### Provided entries ###

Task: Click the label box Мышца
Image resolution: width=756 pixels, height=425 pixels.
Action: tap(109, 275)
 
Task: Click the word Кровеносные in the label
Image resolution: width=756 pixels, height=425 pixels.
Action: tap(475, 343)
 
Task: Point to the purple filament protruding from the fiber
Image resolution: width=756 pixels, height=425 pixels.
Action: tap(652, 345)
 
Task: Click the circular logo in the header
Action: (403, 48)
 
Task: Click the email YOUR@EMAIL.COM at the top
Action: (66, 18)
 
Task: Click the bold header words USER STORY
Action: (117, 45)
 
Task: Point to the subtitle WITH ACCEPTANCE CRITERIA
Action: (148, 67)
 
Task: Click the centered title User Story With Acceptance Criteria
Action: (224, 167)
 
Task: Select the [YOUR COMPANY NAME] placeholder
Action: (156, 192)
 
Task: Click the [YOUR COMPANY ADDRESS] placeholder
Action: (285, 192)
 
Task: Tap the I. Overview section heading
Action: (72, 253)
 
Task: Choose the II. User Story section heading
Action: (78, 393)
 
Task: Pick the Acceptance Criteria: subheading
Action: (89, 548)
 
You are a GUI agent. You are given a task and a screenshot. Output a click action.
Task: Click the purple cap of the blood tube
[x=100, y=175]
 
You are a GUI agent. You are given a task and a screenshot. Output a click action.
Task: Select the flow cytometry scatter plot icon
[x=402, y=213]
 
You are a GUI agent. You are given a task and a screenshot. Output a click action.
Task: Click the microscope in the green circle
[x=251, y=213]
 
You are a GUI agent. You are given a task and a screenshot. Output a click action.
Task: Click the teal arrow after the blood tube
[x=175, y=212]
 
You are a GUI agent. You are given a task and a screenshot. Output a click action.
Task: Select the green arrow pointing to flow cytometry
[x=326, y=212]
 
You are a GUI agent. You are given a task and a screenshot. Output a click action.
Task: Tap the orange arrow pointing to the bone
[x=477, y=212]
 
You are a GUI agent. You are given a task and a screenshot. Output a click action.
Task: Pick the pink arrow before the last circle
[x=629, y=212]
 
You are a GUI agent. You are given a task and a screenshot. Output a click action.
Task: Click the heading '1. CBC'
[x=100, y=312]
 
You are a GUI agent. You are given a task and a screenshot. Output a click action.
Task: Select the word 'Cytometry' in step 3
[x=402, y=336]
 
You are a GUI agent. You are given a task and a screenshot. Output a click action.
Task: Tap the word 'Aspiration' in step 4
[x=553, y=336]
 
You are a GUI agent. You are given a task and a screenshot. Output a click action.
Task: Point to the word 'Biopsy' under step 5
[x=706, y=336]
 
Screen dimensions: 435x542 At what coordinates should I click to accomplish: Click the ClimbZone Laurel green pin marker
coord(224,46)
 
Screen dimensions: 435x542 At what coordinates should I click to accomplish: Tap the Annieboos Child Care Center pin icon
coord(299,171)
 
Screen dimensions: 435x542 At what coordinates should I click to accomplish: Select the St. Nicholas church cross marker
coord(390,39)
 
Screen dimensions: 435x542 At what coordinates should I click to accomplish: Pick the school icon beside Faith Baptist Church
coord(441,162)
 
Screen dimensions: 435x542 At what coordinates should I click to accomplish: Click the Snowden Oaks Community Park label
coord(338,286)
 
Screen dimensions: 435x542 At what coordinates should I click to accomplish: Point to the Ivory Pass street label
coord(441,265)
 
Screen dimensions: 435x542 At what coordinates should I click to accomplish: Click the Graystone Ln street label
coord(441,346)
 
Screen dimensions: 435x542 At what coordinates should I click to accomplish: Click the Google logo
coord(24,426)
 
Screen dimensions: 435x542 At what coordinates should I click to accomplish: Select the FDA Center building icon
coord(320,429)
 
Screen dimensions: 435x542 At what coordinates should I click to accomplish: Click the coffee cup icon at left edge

###

Written task: Output every line of the entries above as a JSON list of strings, one string per line, leaving out blank lines.

Expected output:
[
  "Task: Click the label box Мышца",
  "Image resolution: width=756 pixels, height=425 pixels.",
  "Action: tap(109, 275)",
  "Task: Click the word Кровеносные in the label",
  "Image resolution: width=756 pixels, height=425 pixels.",
  "Action: tap(475, 343)",
  "Task: Point to the purple filament protruding from the fiber",
  "Image resolution: width=756 pixels, height=425 pixels.",
  "Action: tap(652, 345)",
  "Task: Click the circular logo in the header",
  "Action: (403, 48)",
  "Task: Click the email YOUR@EMAIL.COM at the top",
  "Action: (66, 18)",
  "Task: Click the bold header words USER STORY",
  "Action: (117, 45)",
  "Task: Point to the subtitle WITH ACCEPTANCE CRITERIA",
  "Action: (148, 67)",
  "Task: Click the centered title User Story With Acceptance Criteria",
  "Action: (224, 167)",
  "Task: Select the [YOUR COMPANY NAME] placeholder",
  "Action: (156, 192)",
  "Task: Click the [YOUR COMPANY ADDRESS] placeholder",
  "Action: (285, 192)",
  "Task: Tap the I. Overview section heading",
  "Action: (72, 253)",
  "Task: Choose the II. User Story section heading",
  "Action: (78, 393)",
  "Task: Pick the Acceptance Criteria: subheading",
  "Action: (89, 548)",
  "You are a GUI agent. You are given a task and a screenshot. Output a click action.",
  "Task: Click the purple cap of the blood tube",
  "[x=100, y=175]",
  "You are a GUI agent. You are given a task and a screenshot. Output a click action.",
  "Task: Select the flow cytometry scatter plot icon",
  "[x=402, y=213]",
  "You are a GUI agent. You are given a task and a screenshot. Output a click action.",
  "Task: Click the microscope in the green circle",
  "[x=251, y=213]",
  "You are a GUI agent. You are given a task and a screenshot. Output a click action.",
  "Task: Click the teal arrow after the blood tube",
  "[x=175, y=212]",
  "You are a GUI agent. You are given a task and a screenshot. Output a click action.",
  "Task: Select the green arrow pointing to flow cytometry",
  "[x=326, y=212]",
  "You are a GUI agent. You are given a task and a screenshot. Output a click action.",
  "Task: Tap the orange arrow pointing to the bone",
  "[x=477, y=212]",
  "You are a GUI agent. You are given a task and a screenshot. Output a click action.",
  "Task: Pick the pink arrow before the last circle",
  "[x=629, y=212]",
  "You are a GUI agent. You are given a task and a screenshot. Output a click action.",
  "Task: Click the heading '1. CBC'",
  "[x=100, y=312]",
  "You are a GUI agent. You are given a task and a screenshot. Output a click action.",
  "Task: Select the word 'Cytometry' in step 3",
  "[x=402, y=336]",
  "You are a GUI agent. You are given a task and a screenshot. Output a click action.",
  "Task: Tap the word 'Aspiration' in step 4",
  "[x=553, y=336]",
  "You are a GUI agent. You are given a task and a screenshot. Output a click action.",
  "Task: Point to the word 'Biopsy' under step 5",
  "[x=706, y=336]",
  "Screen dimensions: 435x542 At what coordinates should I click to accomplish: Click the ClimbZone Laurel green pin marker",
  "coord(224,46)",
  "Screen dimensions: 435x542 At what coordinates should I click to accomplish: Tap the Annieboos Child Care Center pin icon",
  "coord(299,171)",
  "Screen dimensions: 435x542 At what coordinates should I click to accomplish: Select the St. Nicholas church cross marker",
  "coord(390,39)",
  "Screen dimensions: 435x542 At what coordinates should I click to accomplish: Pick the school icon beside Faith Baptist Church",
  "coord(441,162)",
  "Screen dimensions: 435x542 At what coordinates should I click to accomplish: Click the Snowden Oaks Community Park label",
  "coord(338,286)",
  "Screen dimensions: 435x542 At what coordinates should I click to accomplish: Point to the Ivory Pass street label",
  "coord(441,265)",
  "Screen dimensions: 435x542 At what coordinates should I click to accomplish: Click the Graystone Ln street label",
  "coord(441,346)",
  "Screen dimensions: 435x542 At what coordinates should I click to accomplish: Click the Google logo",
  "coord(24,426)",
  "Screen dimensions: 435x542 At what coordinates should I click to accomplish: Select the FDA Center building icon",
  "coord(320,429)",
  "Screen dimensions: 435x542 At what coordinates should I click to accomplish: Click the coffee cup icon at left edge"
]